Research paves way for new composite materials

21-Jul-2006

Northwestern University researchers have developed a process that promises to lead to the creation of a new class of composite materials -- "graphene-based materials." The method uses Graphite to produce individual graphene-based sheets with exceptional physical, chemical and barrier properties that could be mixed into materials such as polymers, glasses and ceramics. The Northwestern team, led by materials scientist and physical chemist Rod Ruoff and composed of chemists, physicists and engineers, reported the results of their research in Nature.

"This research provides a basis for developing a new class of composite materials for many applications, through tuning of their electrical and thermal conductivity, their mechanical stiffness, toughness and strength, and their permeability to flow various gases through them," said Ruoff, professor of mechanical engineering in the McCormick School of Engineering and Applied Science. "We believe that manipulating the chemical and physical properties of individual graphene-based sheets and effectively mixing them into other materials will lead to discoveries of new materials in the future."

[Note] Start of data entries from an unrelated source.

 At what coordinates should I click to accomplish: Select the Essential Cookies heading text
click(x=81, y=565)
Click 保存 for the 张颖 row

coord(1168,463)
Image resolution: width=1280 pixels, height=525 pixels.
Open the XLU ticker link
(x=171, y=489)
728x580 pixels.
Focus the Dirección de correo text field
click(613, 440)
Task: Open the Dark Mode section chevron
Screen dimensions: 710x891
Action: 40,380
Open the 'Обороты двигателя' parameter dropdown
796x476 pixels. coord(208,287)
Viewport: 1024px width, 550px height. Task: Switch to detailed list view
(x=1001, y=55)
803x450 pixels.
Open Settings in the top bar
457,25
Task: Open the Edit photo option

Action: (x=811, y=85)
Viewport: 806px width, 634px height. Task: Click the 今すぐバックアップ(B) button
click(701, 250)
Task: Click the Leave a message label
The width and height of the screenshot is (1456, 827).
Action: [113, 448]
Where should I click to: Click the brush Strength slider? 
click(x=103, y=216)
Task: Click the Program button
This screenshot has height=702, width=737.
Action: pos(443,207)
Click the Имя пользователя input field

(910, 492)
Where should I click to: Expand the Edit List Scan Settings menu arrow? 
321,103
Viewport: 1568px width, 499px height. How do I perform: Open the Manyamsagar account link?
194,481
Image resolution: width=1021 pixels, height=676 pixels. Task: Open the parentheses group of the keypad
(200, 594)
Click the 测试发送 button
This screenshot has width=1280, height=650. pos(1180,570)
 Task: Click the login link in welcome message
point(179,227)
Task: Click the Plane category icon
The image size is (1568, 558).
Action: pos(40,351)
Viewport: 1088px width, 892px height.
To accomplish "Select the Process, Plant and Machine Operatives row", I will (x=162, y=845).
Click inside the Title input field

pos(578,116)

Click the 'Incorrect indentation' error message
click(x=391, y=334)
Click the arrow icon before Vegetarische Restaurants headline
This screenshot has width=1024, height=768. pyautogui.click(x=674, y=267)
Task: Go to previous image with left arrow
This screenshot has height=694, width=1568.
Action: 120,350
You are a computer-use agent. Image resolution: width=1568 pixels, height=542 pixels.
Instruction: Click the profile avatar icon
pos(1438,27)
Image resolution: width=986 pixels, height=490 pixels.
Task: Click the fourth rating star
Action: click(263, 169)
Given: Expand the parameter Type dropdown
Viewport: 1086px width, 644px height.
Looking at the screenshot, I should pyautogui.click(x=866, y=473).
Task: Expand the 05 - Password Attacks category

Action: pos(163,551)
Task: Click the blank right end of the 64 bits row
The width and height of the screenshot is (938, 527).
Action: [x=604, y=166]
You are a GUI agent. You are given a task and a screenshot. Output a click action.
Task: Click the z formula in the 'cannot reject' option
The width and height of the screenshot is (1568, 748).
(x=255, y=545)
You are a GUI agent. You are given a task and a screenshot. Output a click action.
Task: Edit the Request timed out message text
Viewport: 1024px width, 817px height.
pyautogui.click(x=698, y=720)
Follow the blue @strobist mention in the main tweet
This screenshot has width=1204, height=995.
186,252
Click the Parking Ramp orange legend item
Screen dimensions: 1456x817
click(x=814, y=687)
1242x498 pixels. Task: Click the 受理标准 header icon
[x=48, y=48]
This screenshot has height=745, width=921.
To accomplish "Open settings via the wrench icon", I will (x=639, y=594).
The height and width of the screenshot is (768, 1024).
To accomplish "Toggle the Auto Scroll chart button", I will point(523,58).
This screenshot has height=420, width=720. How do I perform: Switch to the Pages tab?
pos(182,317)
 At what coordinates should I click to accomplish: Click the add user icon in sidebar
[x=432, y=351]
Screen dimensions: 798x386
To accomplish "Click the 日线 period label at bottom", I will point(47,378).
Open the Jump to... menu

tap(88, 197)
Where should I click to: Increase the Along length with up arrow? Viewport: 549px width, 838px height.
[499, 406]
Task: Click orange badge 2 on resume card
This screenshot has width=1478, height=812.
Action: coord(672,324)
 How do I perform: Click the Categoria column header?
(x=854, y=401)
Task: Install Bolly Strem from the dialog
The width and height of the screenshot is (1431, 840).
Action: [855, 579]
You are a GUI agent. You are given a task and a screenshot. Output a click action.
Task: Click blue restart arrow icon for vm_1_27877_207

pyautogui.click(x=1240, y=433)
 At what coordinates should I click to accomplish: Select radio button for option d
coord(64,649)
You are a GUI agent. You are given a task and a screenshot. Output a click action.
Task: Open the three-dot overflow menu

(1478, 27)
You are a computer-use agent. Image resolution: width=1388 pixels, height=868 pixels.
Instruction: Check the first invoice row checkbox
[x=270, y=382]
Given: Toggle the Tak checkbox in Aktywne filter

The Northwestern team's approach to its challenge was based on chemically treating and thereby "exfoliating" graphite to individual layers. Graphite is a layered material of carbon with strong chemical bonds in the layers but with moderately weak bonds between the layers. The properties of the individual layers have been expected to be exceptional because the "in-plane" properties of graphite itself are exceptional, but until now it was not possible to extract such individual layers and to embed them as a filler material in materials such as polymers, and particularly not by a scalable route that could afford large quantities.